Trotzdem sind das alles nur indirekte Hinweise auf das Higgsteilchen. Und weil es einerseits ein zentraler Bestandteil der Theorie ist, aber andererseits auch konzeptionell schon ziemlich kompliziert, sind solche indirekten Hinweise natürlich zu schwach. Deswegen sucht man ja am LHC auch nach dem Higgsteilchen. Wenn derartig involvierte und raffinierte Konzepte (spontane Symmetriebrechung, nicht-verschwindender Feldwert eines tachyonischen Feldes im Vakuum, Massen durch Feldkopplung) rein theoretisch abgeleitet und dann experimentell bestätigt werden können, wäre das sicherlich ein Triumph der theoretischen Physik.
Wenn es dagegen nicht gefunden wird, dann wird man ins mächtig Grübeln kommen. Wahrscheinlich wird man nach Variationen des Standardmodells suchen (vielleicht solchen, in denen das Higgsfeld etwas anders funktioniert), aber vielleicht muss man auch deutlich mehr an theoretischer Physik über Bord schmeißen – am Ende könnte das Standardmodell oder das ganze Konzept der Eichtheorie sich als zwar brauchbare Näherung, aber konzeptionell als fehlerhaft erweisen.

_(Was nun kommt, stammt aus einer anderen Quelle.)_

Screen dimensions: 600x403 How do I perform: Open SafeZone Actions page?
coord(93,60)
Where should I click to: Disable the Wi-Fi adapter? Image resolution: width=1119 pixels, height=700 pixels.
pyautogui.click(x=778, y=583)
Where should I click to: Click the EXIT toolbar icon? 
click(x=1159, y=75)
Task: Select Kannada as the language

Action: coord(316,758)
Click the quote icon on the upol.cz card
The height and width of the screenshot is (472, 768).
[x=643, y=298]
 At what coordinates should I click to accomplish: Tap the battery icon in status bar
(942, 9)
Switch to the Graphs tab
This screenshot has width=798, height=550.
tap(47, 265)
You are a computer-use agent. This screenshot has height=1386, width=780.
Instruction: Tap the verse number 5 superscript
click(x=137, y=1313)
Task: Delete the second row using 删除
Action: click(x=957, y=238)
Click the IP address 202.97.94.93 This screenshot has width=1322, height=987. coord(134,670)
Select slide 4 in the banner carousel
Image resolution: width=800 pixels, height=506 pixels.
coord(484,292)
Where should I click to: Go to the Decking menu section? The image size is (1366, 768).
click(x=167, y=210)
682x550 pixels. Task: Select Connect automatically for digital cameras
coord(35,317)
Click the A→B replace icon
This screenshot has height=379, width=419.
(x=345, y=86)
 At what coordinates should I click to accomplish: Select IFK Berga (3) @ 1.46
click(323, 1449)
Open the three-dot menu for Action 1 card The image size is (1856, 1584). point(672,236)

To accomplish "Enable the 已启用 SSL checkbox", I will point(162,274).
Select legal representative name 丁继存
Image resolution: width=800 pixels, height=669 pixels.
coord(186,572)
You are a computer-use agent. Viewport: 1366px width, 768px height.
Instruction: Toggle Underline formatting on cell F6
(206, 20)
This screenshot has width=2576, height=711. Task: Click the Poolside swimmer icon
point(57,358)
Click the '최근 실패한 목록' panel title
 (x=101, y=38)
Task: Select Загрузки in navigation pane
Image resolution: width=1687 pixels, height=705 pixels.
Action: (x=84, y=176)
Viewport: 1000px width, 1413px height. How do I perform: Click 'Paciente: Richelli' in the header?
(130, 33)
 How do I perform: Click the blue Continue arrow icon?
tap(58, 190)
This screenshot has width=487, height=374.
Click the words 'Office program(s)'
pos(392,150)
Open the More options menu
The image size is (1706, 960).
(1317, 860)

Das Higgs-Teilchen zu finden ist also durchaus einige Anstrengungen wert. Wenn es gelingt, belegt das das Konzept der Eichtheorien, gibt uns eine Antwort auf die Frage, wie die Materie einen Teil ihrer Masse bekommt (die Masse von Protonen und Neutronen ist zu einem guten Teil auch durch die Bindungsenergie festgelegt), und wir verstehen die Natur des Vakuums besser. Die Suche nach dem Higgs lohnt sich also auf jeden Fall.
Das Higgs und die Strings
Aus aktuellem Anlass hier noch eine kleine Nachbemerkung: In der aktuellen Ausgabe von “Nature” kann man (neben einem leicht fragwürdigen Ausflug in die Traditionelle Chinesische Medizin) einen Artikel lesen, nach dem das Higgs-Teilchen aus der Stringtheorie vorhergesagt werden kann, und zwar in genau dem Massenintervall, in dem auch die Werte vom CERN liegen. Nun ja – ich bin sehr skeptisch. Es ist ja schon erstaunlich, dass die Stringtheoretiker seit Jahrzehnten versuchen, Teilcheneigenschaften vorherzusagen und dass es ihnen genau in dem Moment gelingt, wo tatsächlich ein neues Teilchen (möglicherweise) gefunden wurde. Einen ziemlich bösartigen Text zum Thema könnt ihr bei Peter Woit (einem der schärfsten Gegner der Stringtheorie) lesen.